Used when you need to:

  • Submit data
  • Create or update a resource
  • Trigger workflows
  • Send form data

POST tools require a request body (JSON).


9.4 Webhook URL

The URL specifies where the tool will make the HTTP request.

Example:

https://air-quality-api.open-meteo.com/v1/air-quality

The platform automatically attaches query parameters defined in the Parameters section.


9.5 Authorization

Webhook Tools support multiple authentication types:

  • Public (no auth)
  • Custom API Key
  • Bearer Token
  • Service Account / Secret
  • Custom Headers

All credentials are stored securely and never exposed to the user.

Example header:

x-api-key: {{api_key}}

Authorization fields help secure internal company APIs or restricted endpoints.


9.6 Parameters (Query Parameters)

Parameters are appended to the Webhook URL dynamically.

Example configuration:

KeyValue
latitude28.61
longitude77.23
hourlypm10

Resulting final URL:

https://air-quality-api.open-meteo.com/v1/air-quality?latitude=28.61&longitude=77.23&hourly=pm10

You can also use dynamic values from the conversation:

{{extracted_city}}
{{latitude}}
{{longitude}}

9.7 Headers

Headers allow custom metadata to be sent along with the request.

Common headers:

Content-Type: application/json
Authorization: Bearer {{token}}
x-api-key: {{api_key}}

Headers are essential for authenticated APIs.


9.8 POST Body (For POST Requests Only)

POST Webhooks allow you to send a JSON body.

Example:

{
"city": "{{user_city}}",
"requested_by": "{{customer_name}}",
"mobile": "{{customer_number}}"
}

You can include any number of dynamic or static fields.

============================================================

— To do —
1. Answer these from the webhook documentation:
(a) In what format is the request body for POST tools?
(b) How are credentials handled under Authorization?
(c) To what are query parameters appended?
2. Retype the part of the webhook documentation that opens with the words containing "Headers allow custom" and closes with "POST Requests Only)".
3. Extend the webhook documentation, continuing from where it stops.
The data after this point is separate from the webhook documentation.

— Record excerpts —
============================================================

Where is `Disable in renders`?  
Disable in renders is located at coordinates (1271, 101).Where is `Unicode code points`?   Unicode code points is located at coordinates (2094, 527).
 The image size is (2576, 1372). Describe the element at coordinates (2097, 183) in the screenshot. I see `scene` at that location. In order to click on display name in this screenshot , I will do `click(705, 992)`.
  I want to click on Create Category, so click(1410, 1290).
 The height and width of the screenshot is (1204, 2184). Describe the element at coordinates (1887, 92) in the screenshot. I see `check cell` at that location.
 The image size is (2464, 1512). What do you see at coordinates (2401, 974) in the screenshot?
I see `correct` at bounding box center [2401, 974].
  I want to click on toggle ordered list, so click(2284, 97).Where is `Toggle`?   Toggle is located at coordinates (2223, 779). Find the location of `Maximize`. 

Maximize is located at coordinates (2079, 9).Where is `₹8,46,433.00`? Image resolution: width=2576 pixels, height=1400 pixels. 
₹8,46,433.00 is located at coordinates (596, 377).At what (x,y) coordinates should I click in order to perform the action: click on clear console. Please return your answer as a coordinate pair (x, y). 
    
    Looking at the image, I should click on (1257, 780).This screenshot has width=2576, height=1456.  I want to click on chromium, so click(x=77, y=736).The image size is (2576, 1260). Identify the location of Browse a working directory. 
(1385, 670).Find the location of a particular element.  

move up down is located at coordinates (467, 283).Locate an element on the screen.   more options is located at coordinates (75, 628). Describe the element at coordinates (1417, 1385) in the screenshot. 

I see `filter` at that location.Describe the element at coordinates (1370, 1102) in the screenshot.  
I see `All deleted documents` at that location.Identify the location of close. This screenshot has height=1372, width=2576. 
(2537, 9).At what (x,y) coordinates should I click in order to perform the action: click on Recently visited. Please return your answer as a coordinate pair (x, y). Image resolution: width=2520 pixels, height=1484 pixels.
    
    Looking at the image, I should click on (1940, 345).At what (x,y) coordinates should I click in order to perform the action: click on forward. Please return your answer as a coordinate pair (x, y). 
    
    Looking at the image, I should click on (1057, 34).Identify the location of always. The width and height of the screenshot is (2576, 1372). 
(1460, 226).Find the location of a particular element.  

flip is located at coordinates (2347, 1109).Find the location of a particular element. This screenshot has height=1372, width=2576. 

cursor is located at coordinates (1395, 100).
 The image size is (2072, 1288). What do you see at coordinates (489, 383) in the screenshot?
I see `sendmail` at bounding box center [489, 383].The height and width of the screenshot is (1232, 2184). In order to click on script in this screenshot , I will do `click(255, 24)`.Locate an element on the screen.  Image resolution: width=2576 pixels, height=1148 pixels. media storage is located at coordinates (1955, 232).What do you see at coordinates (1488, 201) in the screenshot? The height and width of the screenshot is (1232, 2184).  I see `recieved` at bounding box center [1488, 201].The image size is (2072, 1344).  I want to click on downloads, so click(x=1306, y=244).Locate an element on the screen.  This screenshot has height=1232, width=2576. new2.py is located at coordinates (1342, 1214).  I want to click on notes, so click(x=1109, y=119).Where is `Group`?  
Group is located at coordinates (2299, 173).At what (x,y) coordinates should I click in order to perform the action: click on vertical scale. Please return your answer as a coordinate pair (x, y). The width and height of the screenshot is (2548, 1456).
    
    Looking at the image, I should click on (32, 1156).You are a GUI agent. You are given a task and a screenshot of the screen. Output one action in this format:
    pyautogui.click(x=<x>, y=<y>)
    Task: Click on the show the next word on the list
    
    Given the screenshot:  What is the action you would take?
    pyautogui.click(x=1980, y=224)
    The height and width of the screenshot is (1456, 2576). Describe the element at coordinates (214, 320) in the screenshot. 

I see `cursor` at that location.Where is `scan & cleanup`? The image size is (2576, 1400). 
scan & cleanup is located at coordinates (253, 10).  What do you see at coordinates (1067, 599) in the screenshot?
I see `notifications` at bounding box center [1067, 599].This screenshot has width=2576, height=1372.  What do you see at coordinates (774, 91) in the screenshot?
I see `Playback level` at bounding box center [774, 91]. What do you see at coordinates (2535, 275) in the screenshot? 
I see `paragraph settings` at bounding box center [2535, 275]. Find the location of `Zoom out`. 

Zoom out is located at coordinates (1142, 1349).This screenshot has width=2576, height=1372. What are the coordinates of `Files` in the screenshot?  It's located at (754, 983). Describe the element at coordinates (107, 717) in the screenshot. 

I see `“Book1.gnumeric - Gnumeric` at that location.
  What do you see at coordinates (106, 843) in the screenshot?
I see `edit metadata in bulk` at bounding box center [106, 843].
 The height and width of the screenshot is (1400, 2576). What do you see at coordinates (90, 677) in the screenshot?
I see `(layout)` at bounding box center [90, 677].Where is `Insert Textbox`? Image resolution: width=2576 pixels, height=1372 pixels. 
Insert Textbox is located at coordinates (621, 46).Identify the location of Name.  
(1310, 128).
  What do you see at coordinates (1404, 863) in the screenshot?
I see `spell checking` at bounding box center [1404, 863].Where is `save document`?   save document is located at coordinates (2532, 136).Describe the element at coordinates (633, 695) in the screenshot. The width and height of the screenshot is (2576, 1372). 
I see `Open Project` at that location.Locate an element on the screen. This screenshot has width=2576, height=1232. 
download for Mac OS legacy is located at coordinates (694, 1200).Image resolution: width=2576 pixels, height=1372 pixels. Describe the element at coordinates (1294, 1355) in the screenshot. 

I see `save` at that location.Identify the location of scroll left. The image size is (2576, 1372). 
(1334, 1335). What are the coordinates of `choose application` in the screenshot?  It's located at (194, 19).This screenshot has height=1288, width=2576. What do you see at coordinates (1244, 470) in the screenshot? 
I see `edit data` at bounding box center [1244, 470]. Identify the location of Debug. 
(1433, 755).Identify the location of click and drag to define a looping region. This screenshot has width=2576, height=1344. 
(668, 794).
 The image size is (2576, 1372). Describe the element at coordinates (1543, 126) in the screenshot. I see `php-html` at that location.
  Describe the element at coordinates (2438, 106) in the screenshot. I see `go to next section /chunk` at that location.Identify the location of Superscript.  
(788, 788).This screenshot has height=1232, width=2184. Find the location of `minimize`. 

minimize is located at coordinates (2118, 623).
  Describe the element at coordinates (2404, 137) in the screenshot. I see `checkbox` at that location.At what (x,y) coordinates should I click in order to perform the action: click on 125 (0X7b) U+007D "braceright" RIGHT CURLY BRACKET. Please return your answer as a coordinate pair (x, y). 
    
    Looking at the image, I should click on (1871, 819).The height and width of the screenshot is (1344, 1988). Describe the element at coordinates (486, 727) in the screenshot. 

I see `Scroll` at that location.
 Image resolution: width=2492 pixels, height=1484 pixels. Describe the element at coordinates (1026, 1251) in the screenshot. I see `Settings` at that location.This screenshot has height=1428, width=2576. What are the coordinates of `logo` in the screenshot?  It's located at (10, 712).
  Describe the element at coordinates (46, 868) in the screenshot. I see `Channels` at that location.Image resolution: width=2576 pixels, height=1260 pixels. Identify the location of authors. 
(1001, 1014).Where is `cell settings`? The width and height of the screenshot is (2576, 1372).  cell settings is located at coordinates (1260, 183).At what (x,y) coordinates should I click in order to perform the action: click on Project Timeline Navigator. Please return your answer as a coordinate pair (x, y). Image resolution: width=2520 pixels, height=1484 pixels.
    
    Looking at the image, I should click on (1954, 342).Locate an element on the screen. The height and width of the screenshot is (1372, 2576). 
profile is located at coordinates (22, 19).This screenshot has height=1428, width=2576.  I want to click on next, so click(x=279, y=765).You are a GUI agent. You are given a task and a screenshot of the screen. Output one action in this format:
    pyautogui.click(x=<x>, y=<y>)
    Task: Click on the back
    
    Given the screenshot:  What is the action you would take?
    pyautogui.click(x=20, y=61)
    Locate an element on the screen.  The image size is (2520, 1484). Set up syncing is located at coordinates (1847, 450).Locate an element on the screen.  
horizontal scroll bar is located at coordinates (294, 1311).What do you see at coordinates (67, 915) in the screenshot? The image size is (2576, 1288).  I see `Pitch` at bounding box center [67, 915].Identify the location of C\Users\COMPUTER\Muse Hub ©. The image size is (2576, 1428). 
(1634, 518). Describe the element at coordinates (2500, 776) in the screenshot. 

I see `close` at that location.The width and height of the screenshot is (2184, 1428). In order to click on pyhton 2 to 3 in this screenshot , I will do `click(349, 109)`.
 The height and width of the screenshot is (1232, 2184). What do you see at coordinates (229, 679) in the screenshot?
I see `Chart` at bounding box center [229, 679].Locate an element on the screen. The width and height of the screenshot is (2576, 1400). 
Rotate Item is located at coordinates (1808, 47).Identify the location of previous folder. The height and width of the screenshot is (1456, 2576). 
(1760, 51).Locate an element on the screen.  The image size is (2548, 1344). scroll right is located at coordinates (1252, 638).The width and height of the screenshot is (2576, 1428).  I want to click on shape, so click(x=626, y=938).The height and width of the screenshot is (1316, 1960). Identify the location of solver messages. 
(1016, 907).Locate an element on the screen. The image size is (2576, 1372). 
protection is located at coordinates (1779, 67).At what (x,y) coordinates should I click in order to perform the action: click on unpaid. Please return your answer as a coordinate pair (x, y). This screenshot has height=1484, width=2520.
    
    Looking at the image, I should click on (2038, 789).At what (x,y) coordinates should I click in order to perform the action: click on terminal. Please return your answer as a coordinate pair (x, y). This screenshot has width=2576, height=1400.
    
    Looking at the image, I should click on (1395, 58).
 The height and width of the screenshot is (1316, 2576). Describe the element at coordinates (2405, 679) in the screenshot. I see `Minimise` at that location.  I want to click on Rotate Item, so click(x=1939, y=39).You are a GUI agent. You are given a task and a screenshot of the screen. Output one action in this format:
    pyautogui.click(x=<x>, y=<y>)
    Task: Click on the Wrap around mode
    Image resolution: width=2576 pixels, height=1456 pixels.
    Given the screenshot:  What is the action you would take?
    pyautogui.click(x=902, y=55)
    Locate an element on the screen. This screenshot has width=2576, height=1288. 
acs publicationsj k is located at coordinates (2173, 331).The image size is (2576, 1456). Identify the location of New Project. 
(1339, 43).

============================================================

— Replies —
1.
(a) JSON.
(b) They are stored securely and never exposed to the user.
(c) The Webhook URL.

2.
Headers allow custom metadata to be sent along with the request.

Common headers:

Content-Type: application/json
Authorization: Bearer {{token}}
x-api-key: {{api_key}}

Headers are essential for authenticated APIs.


9.8 POST Body (For POST Requests Only)

3.
9.9 Webhook Messages

Webhook Tools can define optional system messages that the assistant will use depending on execution results.

Success Message

Used when API response is valid.

Example:

Fetched the AQI information successfully.

Error Message

Displayed when:

  • The API is unreachable
  • Timeout occurs
  • Response format is invalid
  • Error code is returned

Example:

Sorry, I couldn’t fetch the AQI right now. Please try again later.

9.10 Response Mapping

Once the API returns a JSON response, you must map specific fields into assistant context variables.

Example API response:

{
"hourly": {
"pm10": [142],
"pm2_5": [88]
}
}

Your mappings may be:

  • hourly.pm10[0]pm10_value
  • hourly.pm2_5[0]pm25_value

These variables become available for:

  • Prompts
  • Edge conditions
  • Next tool calls
  • Decision logic

9.11 Full Webhook Example (AQI for Delhi)

Tool Name: aqidelhi
Method: GET
URL:

https://air-quality-api.open-meteo.com/v1/air-quality

Parameters:

KeyValue
latitude28.61
longitude77.23
hourlypm10,pm2_5

Output Mapping:

  • hourly.pm10[0]pm10_value
  • hourly.pm2_5[0]pm25_value

Success Message:

Delhi PM10 is {{pm10_value}} and PM2.5 is {{pm25_value}}.

Flow Usage Example:

Action Node → aqidelhi
→ Returns pm10_value, pm25_value
→ Next Node states the air quality summary

9.12 Webhook Best Practices

  • Test the tool using Run Tool before adding to pathways
  • Ensure JSON paths are correct for output mapping
  • Validate the format of dynamic parameters
  • Do not expose API keys directly — use credentials
  • Set timeouts for unstable external APIs
  • Add fallback messages for network failures
  • Use dynamic parameters to avoid hardcoding
  • Keep parameter names consistent
  • Add retries for critical tools
  • Ensure your API returns valid JSON

Webhook Tools offer the simplest and fastest way to connect any external HTTP service with your Voicing AI assistant.


10. Error Handling & Retries

Tools support:

  • maxRetry
  • timeoutMs
  • Fallback edges
  • Logging for debugging

Common errors:

  • Invalid input
  • Auth failure
  • Server unavailable
  • Tool returned empty output

Pathways should always include fallback handling.


11. Best Practices

  • Keep inputs minimal
  • Use typed fields
  • Enable retries for external tools
  • Avoid unnecessary API calls
  • Log and monitor tool failures
  • Use MCP tools for secure or custom logic
  • Document tool behavior for your team

Summary

Tools extend your AI assistant with powerful capabilities.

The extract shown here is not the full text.